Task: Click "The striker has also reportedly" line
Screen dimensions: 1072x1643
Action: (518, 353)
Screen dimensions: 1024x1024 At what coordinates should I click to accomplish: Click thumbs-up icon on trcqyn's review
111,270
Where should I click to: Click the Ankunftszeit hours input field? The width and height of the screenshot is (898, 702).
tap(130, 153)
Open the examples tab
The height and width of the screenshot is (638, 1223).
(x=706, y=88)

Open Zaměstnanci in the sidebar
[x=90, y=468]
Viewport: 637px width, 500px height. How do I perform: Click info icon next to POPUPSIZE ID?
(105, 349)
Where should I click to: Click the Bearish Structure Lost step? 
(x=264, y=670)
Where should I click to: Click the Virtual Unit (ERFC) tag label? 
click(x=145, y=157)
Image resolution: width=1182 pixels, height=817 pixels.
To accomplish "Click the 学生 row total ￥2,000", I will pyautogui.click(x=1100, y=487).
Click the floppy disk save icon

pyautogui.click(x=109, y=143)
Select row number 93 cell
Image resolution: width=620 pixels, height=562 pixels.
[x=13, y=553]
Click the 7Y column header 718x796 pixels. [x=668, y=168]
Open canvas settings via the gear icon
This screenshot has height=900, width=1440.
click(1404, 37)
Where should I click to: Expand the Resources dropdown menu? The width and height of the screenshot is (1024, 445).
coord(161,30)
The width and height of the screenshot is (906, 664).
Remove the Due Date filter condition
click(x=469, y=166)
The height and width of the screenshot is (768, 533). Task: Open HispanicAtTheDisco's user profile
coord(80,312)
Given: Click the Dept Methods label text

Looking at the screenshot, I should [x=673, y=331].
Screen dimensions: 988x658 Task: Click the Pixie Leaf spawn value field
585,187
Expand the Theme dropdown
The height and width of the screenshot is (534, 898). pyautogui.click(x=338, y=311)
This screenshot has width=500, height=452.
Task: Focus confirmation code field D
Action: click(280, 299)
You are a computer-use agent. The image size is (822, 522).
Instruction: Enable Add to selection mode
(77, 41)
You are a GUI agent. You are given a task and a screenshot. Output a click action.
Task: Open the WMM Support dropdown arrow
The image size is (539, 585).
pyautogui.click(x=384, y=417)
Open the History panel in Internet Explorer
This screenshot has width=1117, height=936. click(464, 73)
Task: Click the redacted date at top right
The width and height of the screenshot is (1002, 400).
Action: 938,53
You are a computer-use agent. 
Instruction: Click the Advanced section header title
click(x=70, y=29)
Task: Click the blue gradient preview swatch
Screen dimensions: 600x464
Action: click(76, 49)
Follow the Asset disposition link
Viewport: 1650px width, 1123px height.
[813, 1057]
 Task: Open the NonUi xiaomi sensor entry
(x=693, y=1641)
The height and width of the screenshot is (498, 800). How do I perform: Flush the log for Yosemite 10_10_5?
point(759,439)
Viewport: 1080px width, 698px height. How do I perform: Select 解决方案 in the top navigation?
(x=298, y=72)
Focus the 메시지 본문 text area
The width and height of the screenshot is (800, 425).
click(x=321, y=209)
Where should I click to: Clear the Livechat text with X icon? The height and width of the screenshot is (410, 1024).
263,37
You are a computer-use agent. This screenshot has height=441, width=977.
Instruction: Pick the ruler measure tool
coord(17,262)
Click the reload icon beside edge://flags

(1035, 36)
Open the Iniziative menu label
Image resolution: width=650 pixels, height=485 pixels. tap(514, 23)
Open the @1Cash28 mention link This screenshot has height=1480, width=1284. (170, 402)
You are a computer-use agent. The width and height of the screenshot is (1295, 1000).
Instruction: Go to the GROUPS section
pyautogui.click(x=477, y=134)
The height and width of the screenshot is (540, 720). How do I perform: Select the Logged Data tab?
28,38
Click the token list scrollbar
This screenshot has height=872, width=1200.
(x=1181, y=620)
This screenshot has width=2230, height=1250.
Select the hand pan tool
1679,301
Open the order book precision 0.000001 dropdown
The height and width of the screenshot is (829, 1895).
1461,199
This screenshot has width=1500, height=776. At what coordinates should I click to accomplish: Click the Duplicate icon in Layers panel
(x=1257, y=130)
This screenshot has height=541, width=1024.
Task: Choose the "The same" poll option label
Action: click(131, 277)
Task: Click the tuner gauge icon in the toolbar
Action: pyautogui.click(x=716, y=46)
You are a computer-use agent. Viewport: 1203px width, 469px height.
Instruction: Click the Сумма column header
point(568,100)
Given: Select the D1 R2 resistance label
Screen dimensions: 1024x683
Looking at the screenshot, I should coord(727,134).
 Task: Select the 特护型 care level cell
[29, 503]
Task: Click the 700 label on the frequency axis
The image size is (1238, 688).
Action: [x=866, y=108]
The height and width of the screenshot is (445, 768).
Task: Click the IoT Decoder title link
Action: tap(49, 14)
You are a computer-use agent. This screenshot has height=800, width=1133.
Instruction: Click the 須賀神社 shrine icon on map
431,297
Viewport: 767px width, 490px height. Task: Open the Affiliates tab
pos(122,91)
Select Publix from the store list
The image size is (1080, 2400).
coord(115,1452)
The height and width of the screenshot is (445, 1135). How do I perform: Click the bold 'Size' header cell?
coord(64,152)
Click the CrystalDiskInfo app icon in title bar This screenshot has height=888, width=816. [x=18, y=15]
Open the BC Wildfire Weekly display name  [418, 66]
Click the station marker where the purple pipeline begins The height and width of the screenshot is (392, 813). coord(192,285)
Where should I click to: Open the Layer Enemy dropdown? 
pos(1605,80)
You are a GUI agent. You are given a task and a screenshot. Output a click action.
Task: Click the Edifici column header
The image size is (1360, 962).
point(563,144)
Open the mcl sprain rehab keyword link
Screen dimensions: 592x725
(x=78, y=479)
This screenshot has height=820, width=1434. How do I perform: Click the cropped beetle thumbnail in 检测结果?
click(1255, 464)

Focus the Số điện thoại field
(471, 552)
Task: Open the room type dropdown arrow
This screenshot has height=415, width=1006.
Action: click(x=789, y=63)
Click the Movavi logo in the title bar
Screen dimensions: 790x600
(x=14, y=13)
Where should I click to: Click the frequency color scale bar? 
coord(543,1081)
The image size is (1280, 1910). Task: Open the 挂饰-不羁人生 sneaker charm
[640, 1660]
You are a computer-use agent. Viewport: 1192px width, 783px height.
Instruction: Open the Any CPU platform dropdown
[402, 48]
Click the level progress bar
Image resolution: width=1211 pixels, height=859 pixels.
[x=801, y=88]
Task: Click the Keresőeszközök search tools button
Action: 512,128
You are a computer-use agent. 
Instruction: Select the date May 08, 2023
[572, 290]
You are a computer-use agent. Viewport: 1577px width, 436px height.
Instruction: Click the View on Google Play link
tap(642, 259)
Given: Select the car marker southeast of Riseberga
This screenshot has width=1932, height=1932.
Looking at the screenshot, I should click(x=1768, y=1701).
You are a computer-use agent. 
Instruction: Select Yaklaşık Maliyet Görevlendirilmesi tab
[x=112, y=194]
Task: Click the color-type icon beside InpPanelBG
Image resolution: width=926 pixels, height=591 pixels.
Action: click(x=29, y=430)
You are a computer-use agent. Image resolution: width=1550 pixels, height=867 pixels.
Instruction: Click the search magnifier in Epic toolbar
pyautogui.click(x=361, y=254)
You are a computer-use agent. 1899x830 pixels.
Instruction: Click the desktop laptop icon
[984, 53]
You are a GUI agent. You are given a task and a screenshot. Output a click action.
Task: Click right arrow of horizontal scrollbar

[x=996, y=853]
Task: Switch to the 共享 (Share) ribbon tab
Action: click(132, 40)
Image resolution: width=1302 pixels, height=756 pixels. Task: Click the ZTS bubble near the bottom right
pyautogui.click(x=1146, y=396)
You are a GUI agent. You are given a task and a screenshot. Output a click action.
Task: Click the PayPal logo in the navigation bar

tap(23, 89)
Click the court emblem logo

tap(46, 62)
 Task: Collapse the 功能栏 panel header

══════════════════════════════

• WORK INSTRUCTION
Which lines above include "type"? Show each of them by copying it.

• WRITTEN REPLY
Task: Open the room type dropdown arrow
Task: Click the color-type icon beside InpPanelBG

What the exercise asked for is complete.